Predictive Modeling
Rebalancing the Bikes
The BIG problem: For all bike share system, while some stations do not have enough bikes for riders to check out, other stations are lack of empty docks for riders to park their bikes.
The DivvyX App
User interface mock up
User interface mock up
The Solution: Predictove Model and APP Design
Chicago Divvy bike share system faces the same problem, and we want to propose a data-driven approach to solve it: building a predictive model forecasting future number of bikes at each Divvy station across Chicago.
The model can be applied to our proposed App, Divvy X, which allows bikeshare operators to check how many bikes are likely to be at each Divvy station in the future. Our goal is to help the bikeshare rebalancers reallocate bikes more proactively and plan their work everyday more efficiently. For how this App works and how the model supports it, plese watch our YouTube video!

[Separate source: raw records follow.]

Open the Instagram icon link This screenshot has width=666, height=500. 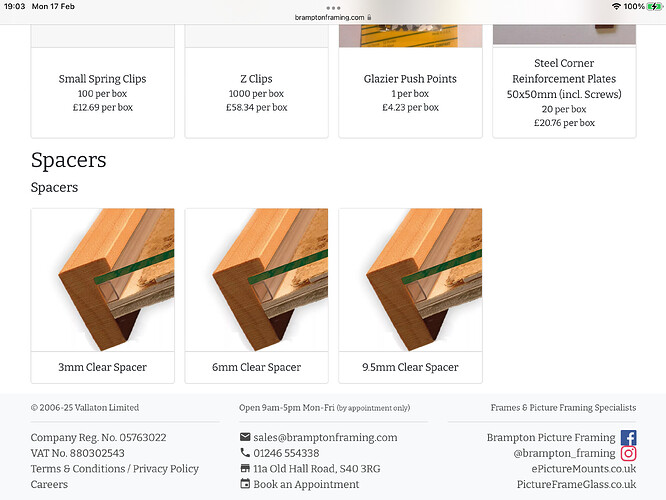click(628, 453)
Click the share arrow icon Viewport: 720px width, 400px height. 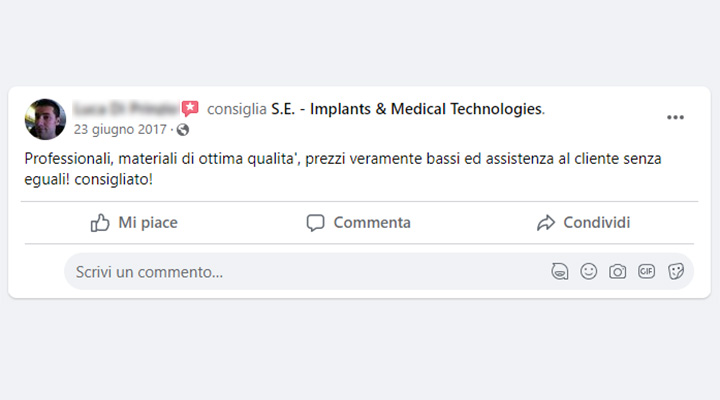pyautogui.click(x=545, y=223)
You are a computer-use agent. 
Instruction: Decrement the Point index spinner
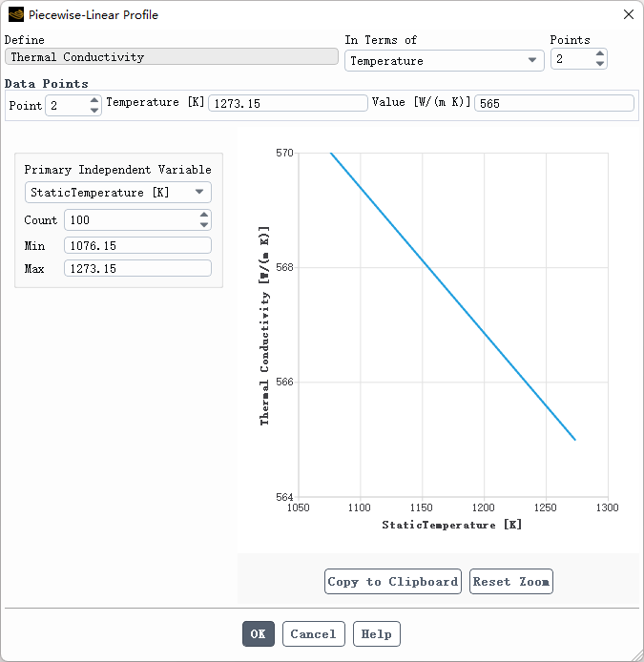[x=94, y=111]
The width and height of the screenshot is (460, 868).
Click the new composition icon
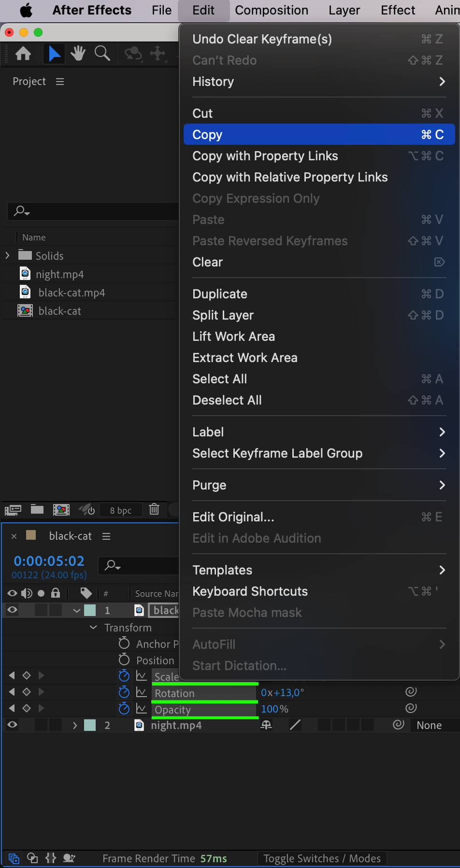click(x=61, y=509)
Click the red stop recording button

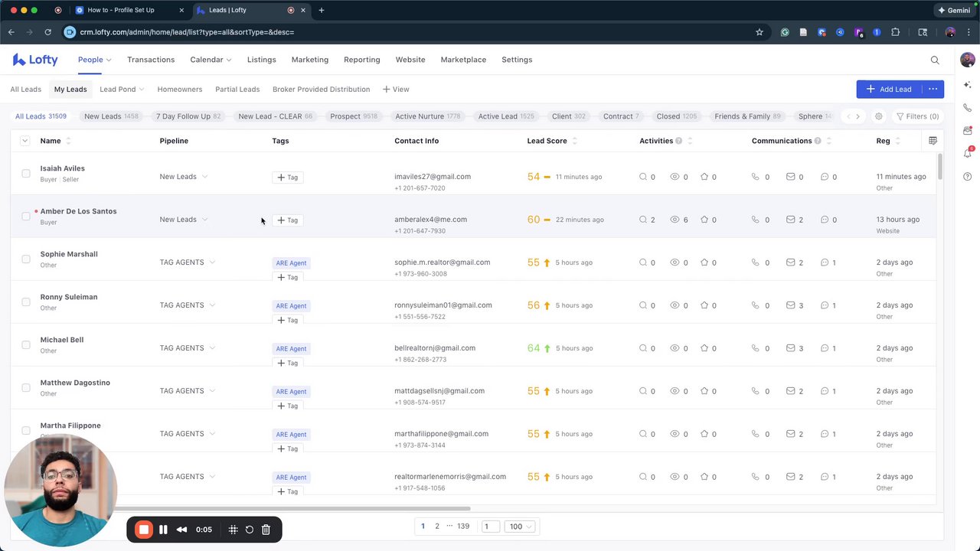[x=144, y=530]
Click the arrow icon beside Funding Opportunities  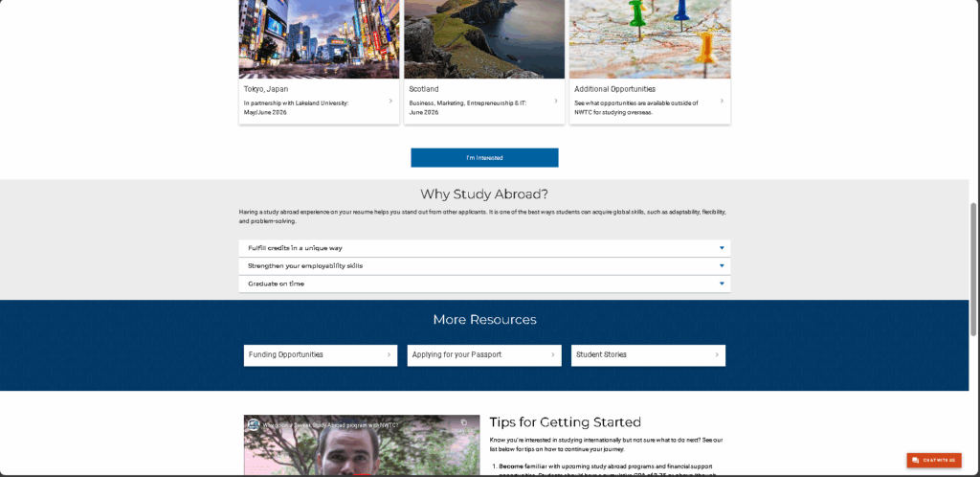[x=389, y=355]
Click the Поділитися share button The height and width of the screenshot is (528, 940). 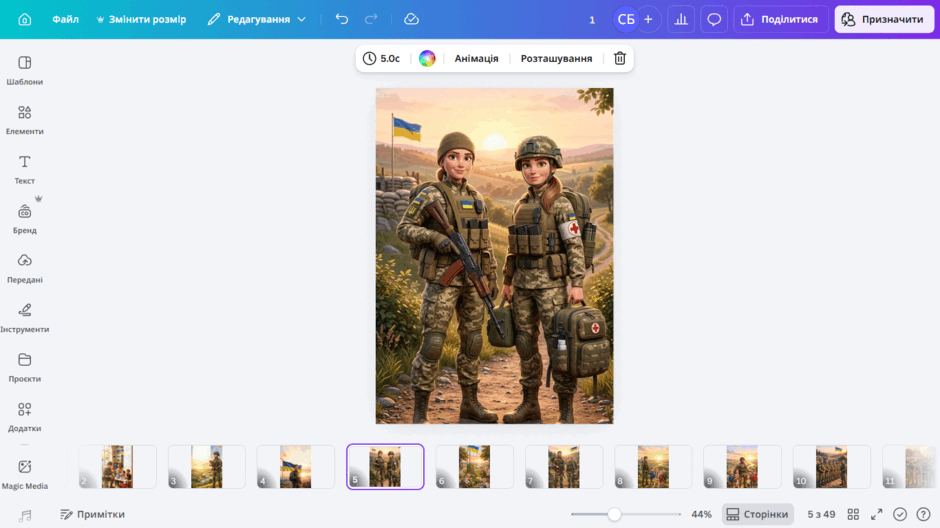(780, 19)
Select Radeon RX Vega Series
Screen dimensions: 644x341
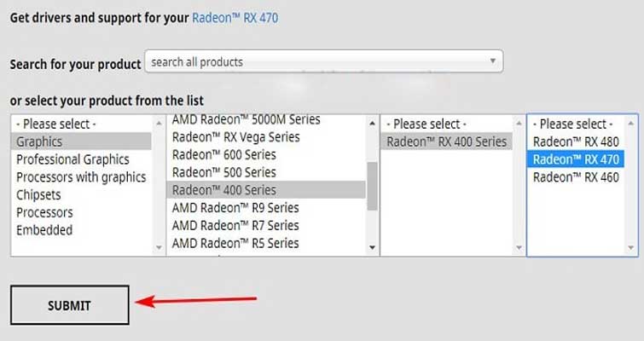pos(235,137)
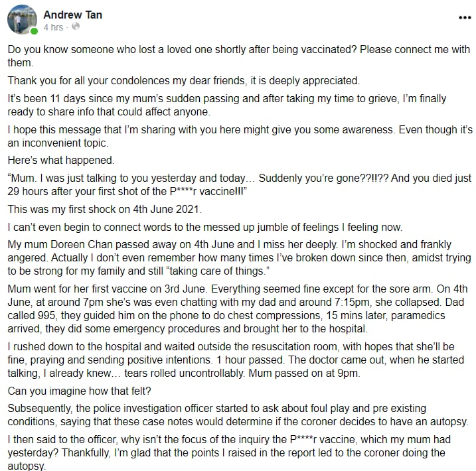The image size is (476, 471).
Task: Open the three-dot post options menu
Action: coord(465,18)
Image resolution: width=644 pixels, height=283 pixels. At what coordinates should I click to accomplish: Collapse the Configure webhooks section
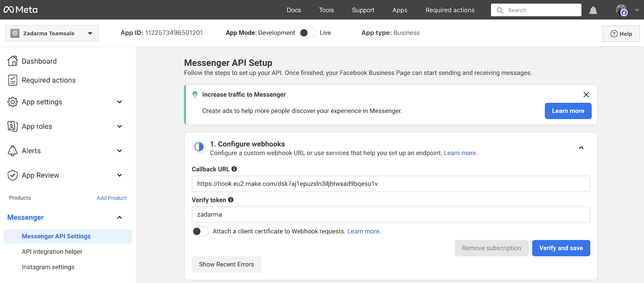pos(581,148)
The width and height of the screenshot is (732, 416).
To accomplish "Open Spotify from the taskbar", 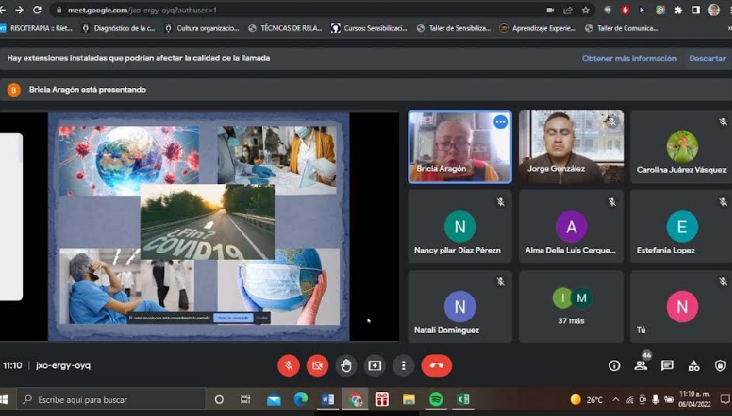I will (436, 400).
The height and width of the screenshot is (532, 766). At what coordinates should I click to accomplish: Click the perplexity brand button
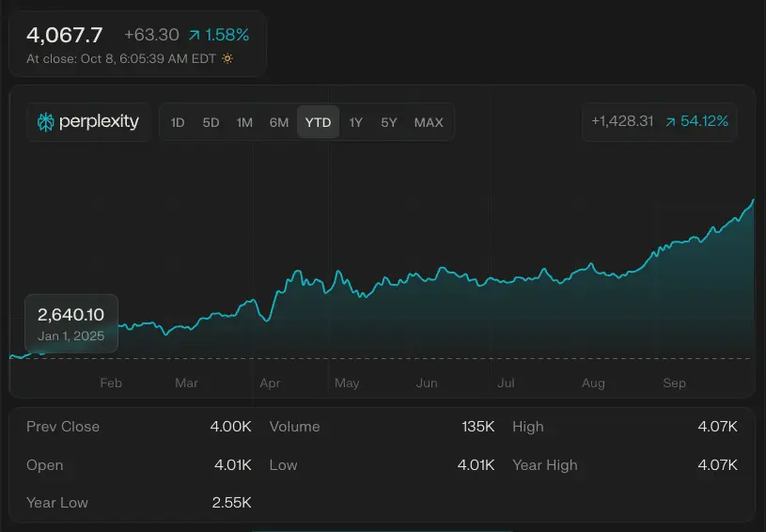(x=88, y=122)
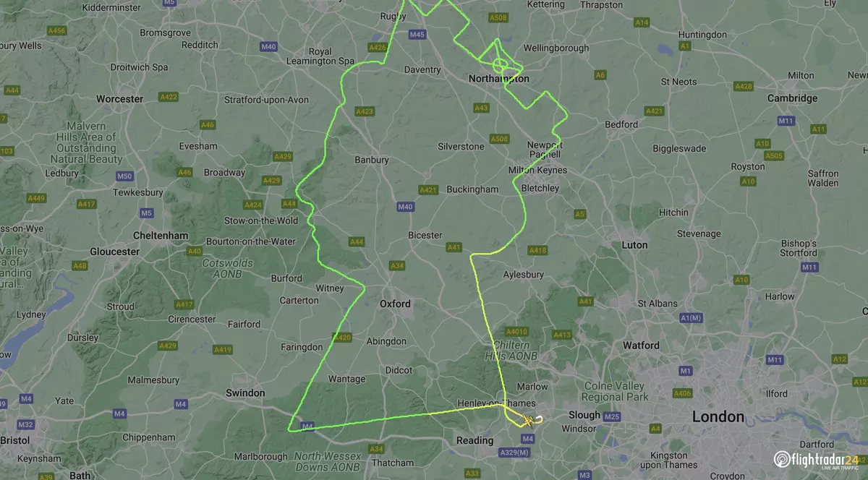Click the A420 road marker near Faringdon
The height and width of the screenshot is (480, 868).
pyautogui.click(x=342, y=338)
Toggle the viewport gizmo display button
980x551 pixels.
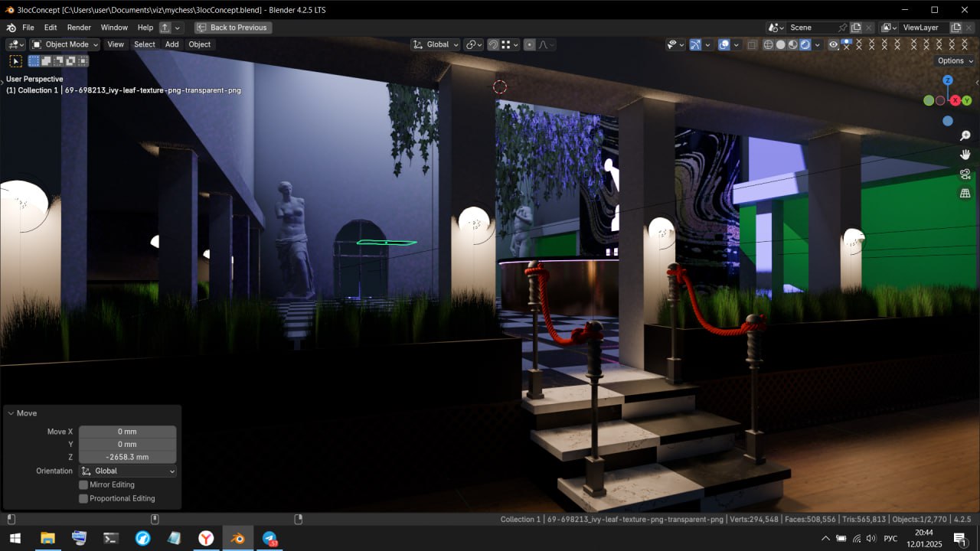point(695,44)
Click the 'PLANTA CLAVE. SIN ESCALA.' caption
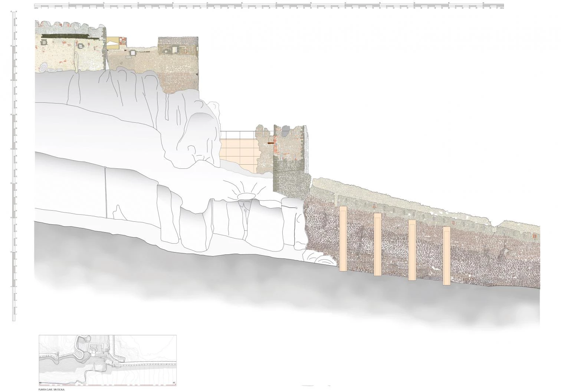 pyautogui.click(x=54, y=390)
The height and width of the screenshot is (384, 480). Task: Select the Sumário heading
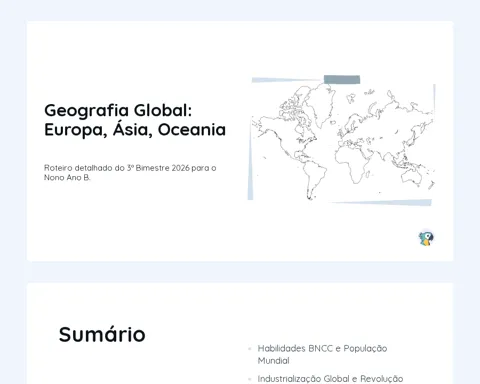click(102, 334)
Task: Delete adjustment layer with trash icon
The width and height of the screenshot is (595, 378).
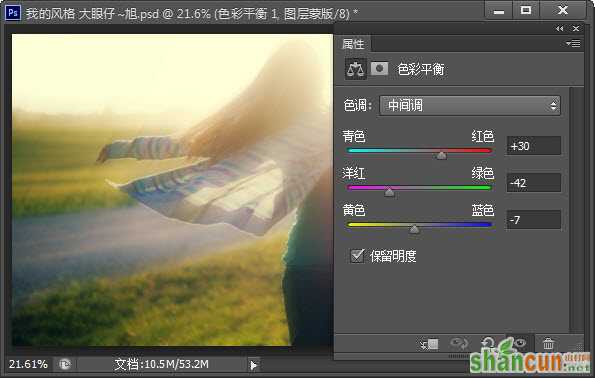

Due to the limitation of data available, in this project, we are only able to predict the hourly bike departures from 150 Divvy bike stations in downtown Chicago. However, the model building process can serve as a starting point for future exploration of this topic. The R markdown document explains in detail how we conduct this project.
The Model: Poisson Regression
For the project, we initially considered OLS regression model. However, the count of bike trip departures in each station is not normally distributed and there are a lot of zero count values, which means that if we have the bike trip departure as the dependent variable in OLS regression, the assumption of normality of residuals will be violated.
Moreover, the distribution of bike trip departures from stations is subject to a lot of factors such as weather, the day of the week, the time of the day(i.e. there would be more bike trip departures during rush hours). Hence, we consider the bike trip departure may have a Poisson distribution.
Chicago Divvy bike share system faces the same problem, and we want to propose a data-driven approach to solve it: building a predictive model forecasting future number of bikes at each Divvy station across Chicago.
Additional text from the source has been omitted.